In the last 15 years, the number of women and girls at risk of FGM/C in the United States has more than doubled, advocacy groups warn, calling for stronger measures to prevent this human rights violation. According to data from the Population Reference Bureau, a nonpartisan Washington, D.C. research group, a staggering 506,795 girls and women in the United States have undergone or are at risk of undergoing FGM/C.
“It’s important this subject is no longer taboo,” Paula Kweskin, a human rights attorney who produced a film called Honor Diaries that deals with the problem of FGM, told IPS. “It needs to be discussed at every level so that it can be addressed and eradicated. When it’s swept under the carpet, women and girls are revictimized by the silence and inaction.”
“Policy makers, doctors, police, teachers and community leaders all have a role in making sure that girls can receive the help they need and deserve. There is no excuse for this type of abuse.”

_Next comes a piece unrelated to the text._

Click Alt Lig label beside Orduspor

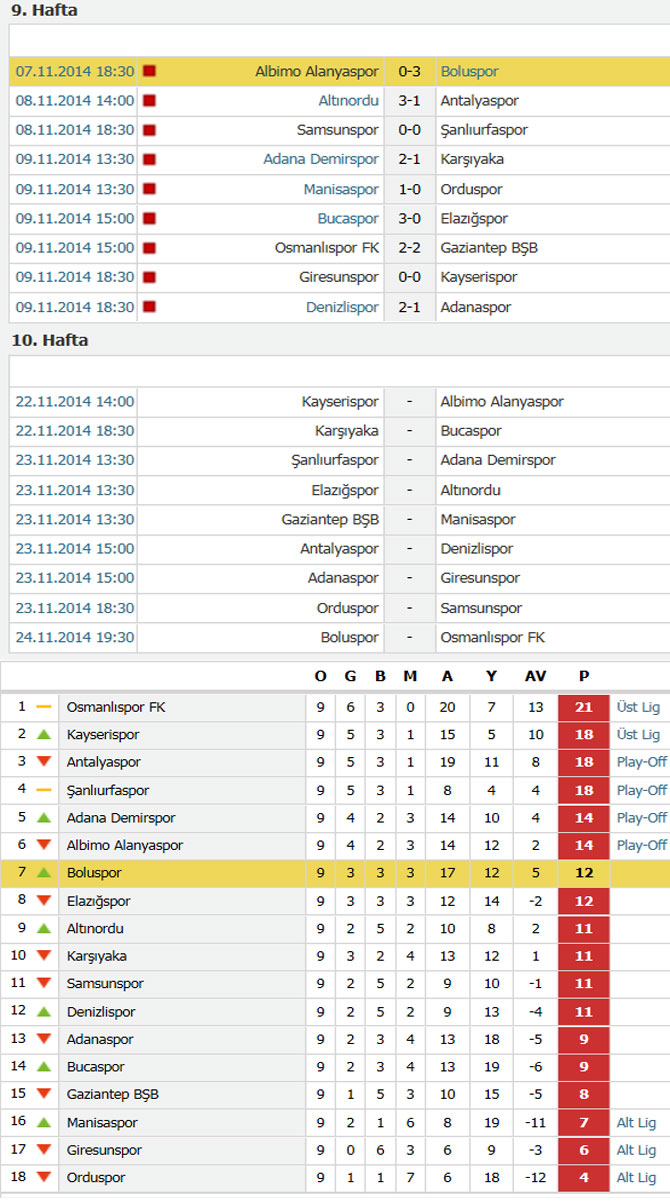[637, 1178]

The top 10 metropolitan areas where girls and women are at highest risk of female genital mutilation include New York, Washington, D.C., and Minneapolis-St. Paul.

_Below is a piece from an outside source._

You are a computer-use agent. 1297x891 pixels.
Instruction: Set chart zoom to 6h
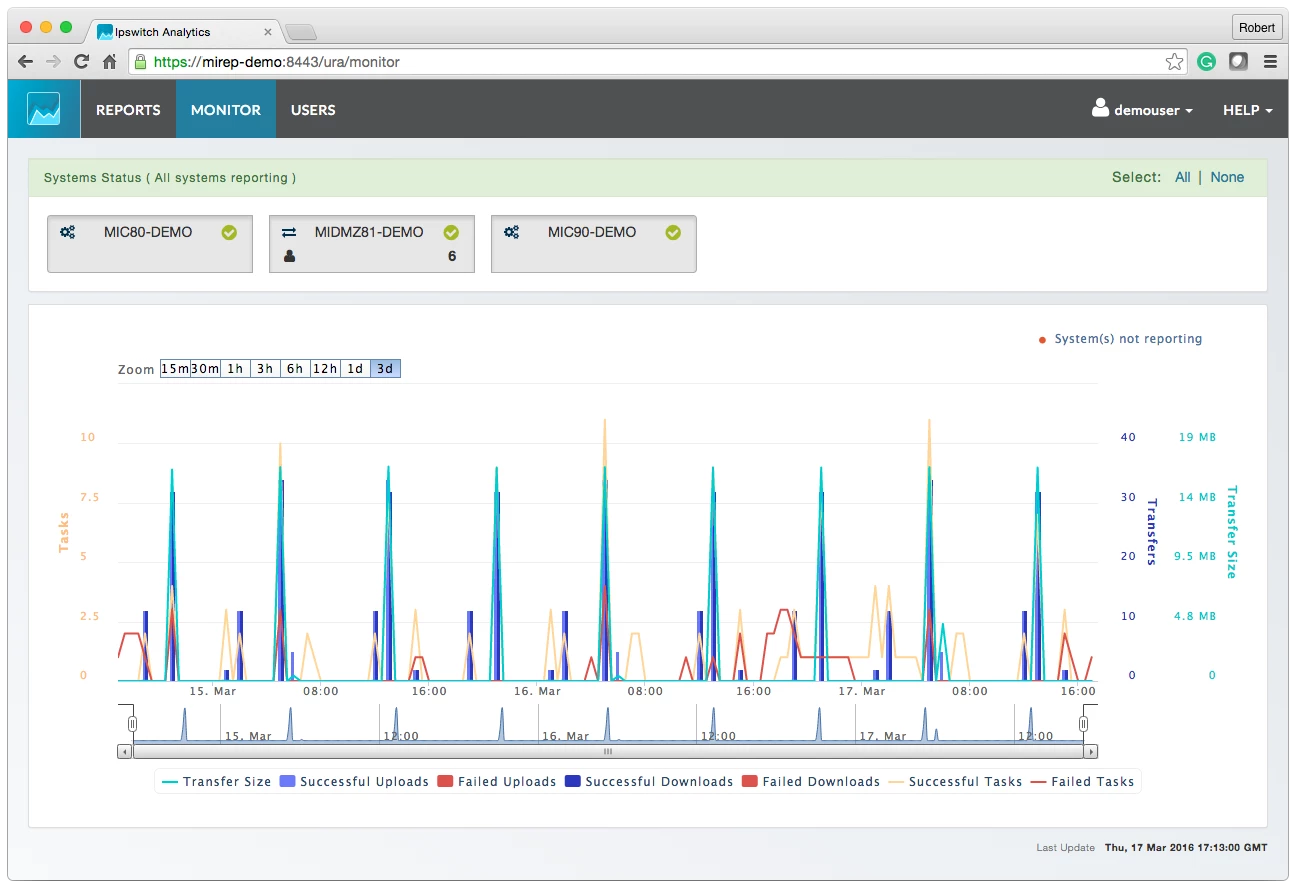click(x=295, y=369)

The PRB notes that FGM/C, which entails partial or total removal of the external genitals of girls and women for religious, cultural, or other nonmedical reasons, has devastating immediate and long-term health and social effects, especially related to childbirth.
Most girls at risk are in found in sub-Saharan Africa. In Djibouti, Guinea, and Somalia, for example, nine in 10 girls ages 15 to 19 have been subjected to FGM/C. But the practice is not limited to developing countries.
An estimated 137,000 women and girls in Britain have undergone the procedure, according to a report released in July by City University London and Equality Now.
In the United States, the PRB says, efforts to stop families from sending their daughters abroad to be cut — so-called “vacation cutting” — spurred the passage of a law in 2013 making it illegal to knowingly transport a girl out of the United States for the purpose of cutting.
“We urge the U.S. to provide a public update on its plans to ensure all efforts to end FGM are sustainable and supported with funding, and support and encourage state efforts to end FGM at local levels,” Shelby Quast, policy director at Equality Now, said last month.
She added that having specific laws in each state would prompt state schools, hospitals and clinics as well as local law enforcement agencies and the judiciary to step up prevention efforts and act swiftly in FGM cases.
“People in [the U.S.] don’t want to think it happens here. But their daughters might be sitting next to a best friend who can be subjected to a violent, cultural procedure,” she told NPR. “If it were cutting the nose or the ear off — something everyone could see — there’d be a different response. We can’t continue to hide this away.”
The U.S. Congress had already passed a law in 1996 making it illegal to perform FGM/C and 23 states have laws against the practice, which has grown in part because of increased immigration from countries where FGM/C is prevalent, especially in North and sub-Saharan Africa.
Between 2000 and 2013, the PRB says, the foreign-born population from Africa more than doubled, from 881,000 to 1.8 million. Just three sending countries—Egypt, Ethiopia, and Somalia—accounted for 55 percent of all U.S. women and girls at risk in 2013.
“This is a barbaric and completely unnecessary practice that causes devastating physical and psychological damage for countless girls and women in the United States and countries across the globe,” said Raheel Raza, president of the Council for Muslims Facing Tomorrow.
Raheel, a human rights activist, is among several Muslim women featured in Honor Diaries, a documentary breaking the silence on FGM and other abuse against women and girls in honour-based communities.